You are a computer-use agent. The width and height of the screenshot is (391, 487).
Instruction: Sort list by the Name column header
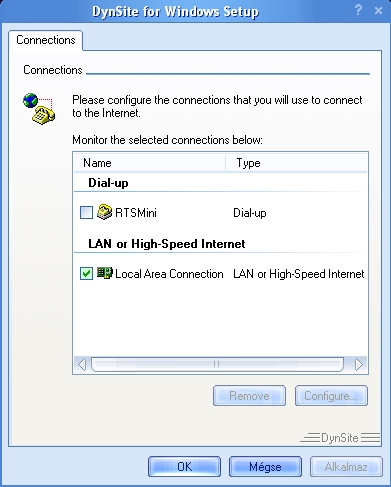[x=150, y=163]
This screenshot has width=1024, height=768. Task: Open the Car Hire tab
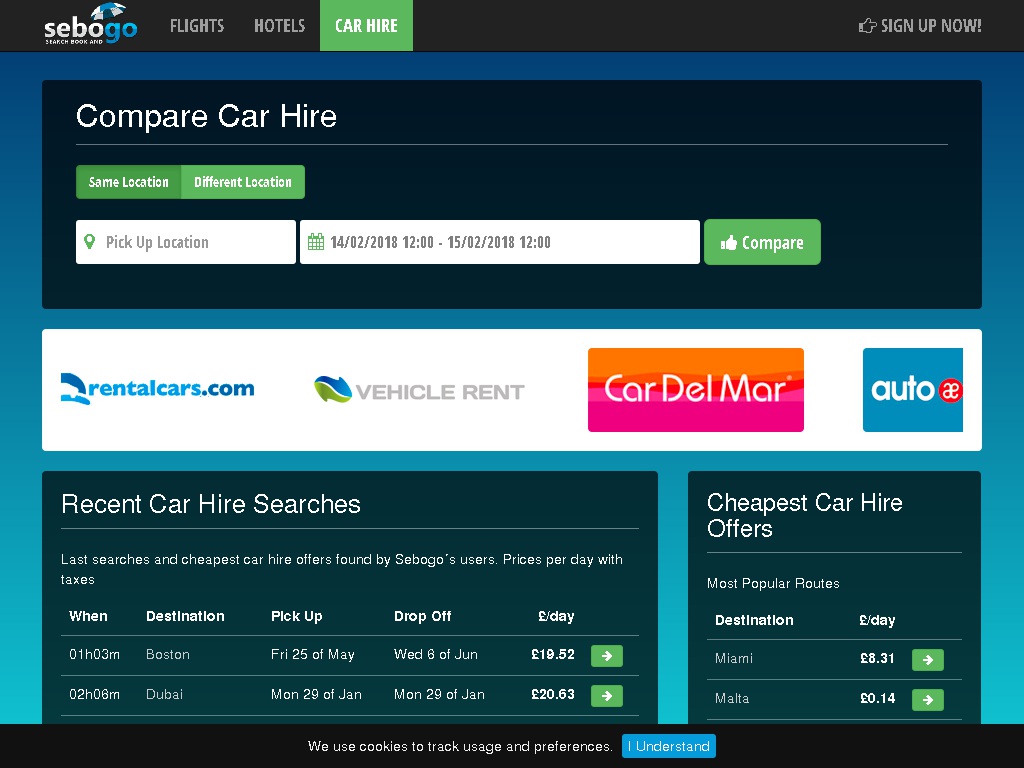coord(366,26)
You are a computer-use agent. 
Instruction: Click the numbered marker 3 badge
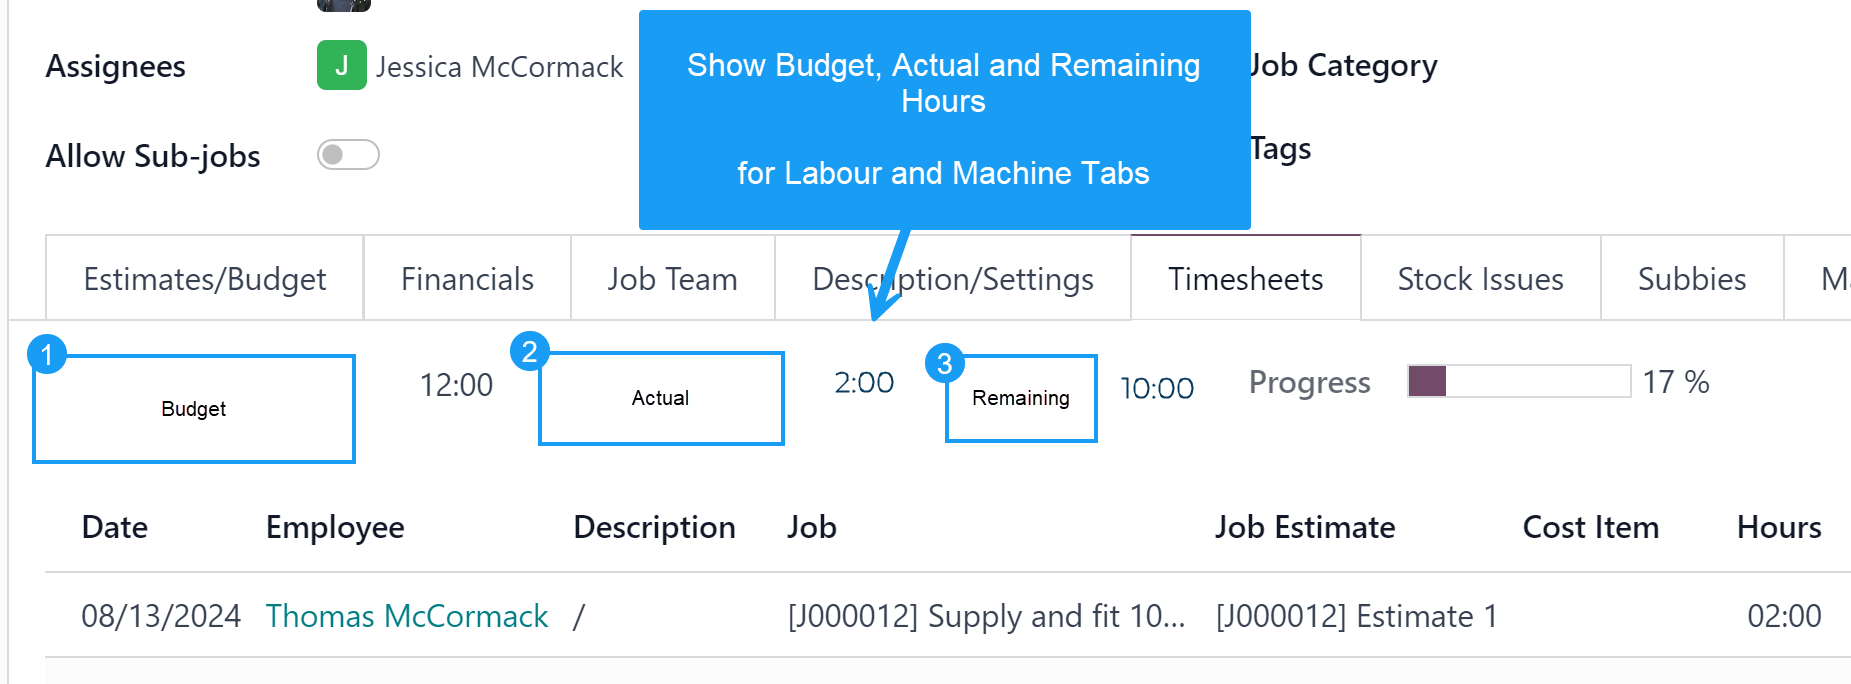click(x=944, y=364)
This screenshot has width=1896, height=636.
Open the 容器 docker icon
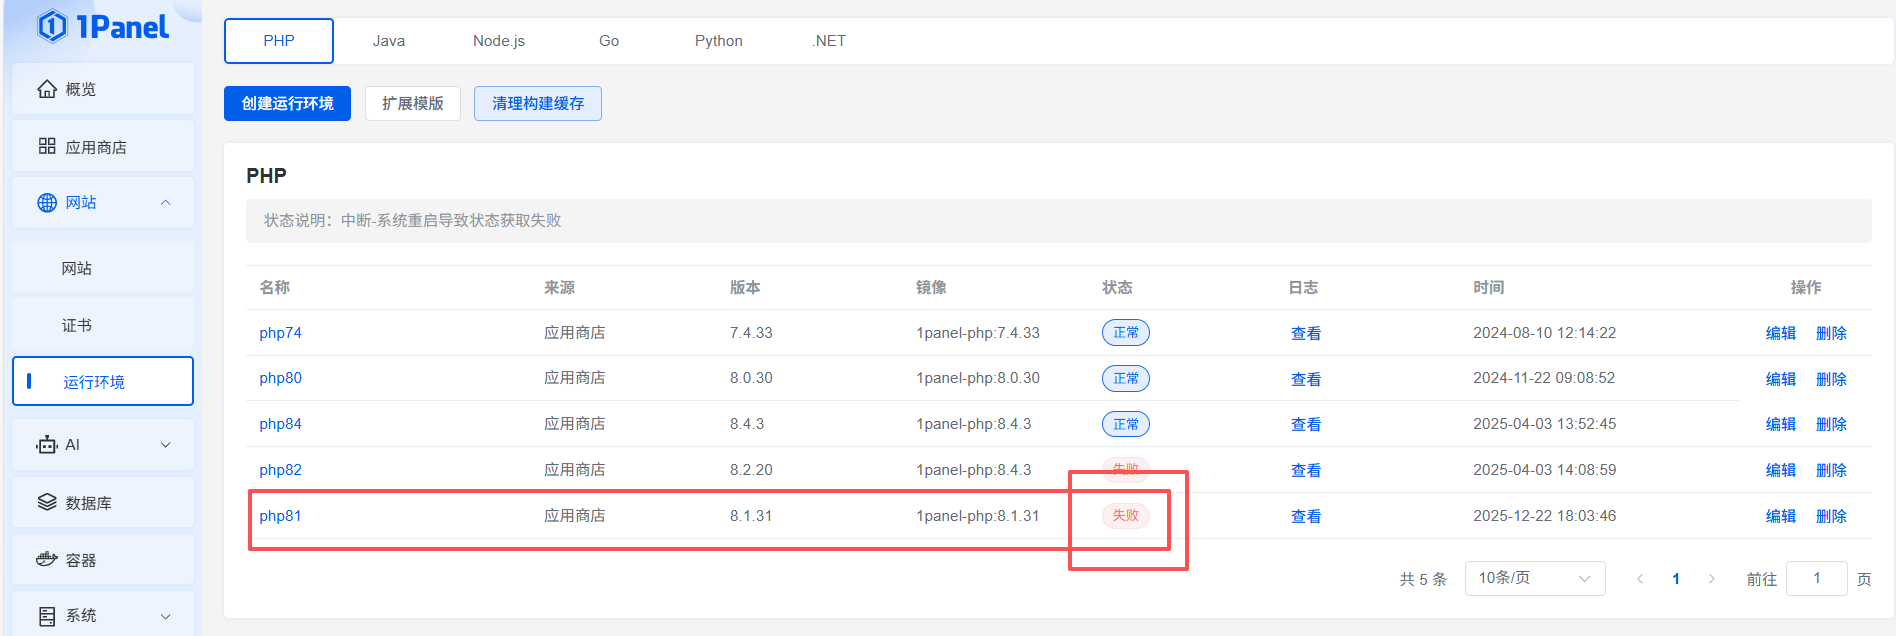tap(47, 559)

-------------------------

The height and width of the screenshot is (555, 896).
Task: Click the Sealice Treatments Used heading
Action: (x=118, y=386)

-------------------------

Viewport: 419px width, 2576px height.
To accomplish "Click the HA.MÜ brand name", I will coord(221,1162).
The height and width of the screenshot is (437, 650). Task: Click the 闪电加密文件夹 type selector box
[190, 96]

-------------------------

## WORK TO BE COMPLETED
Report how many lines in the material contain "agent". Write the number and stop.

## WRITTEN SOLUTION
2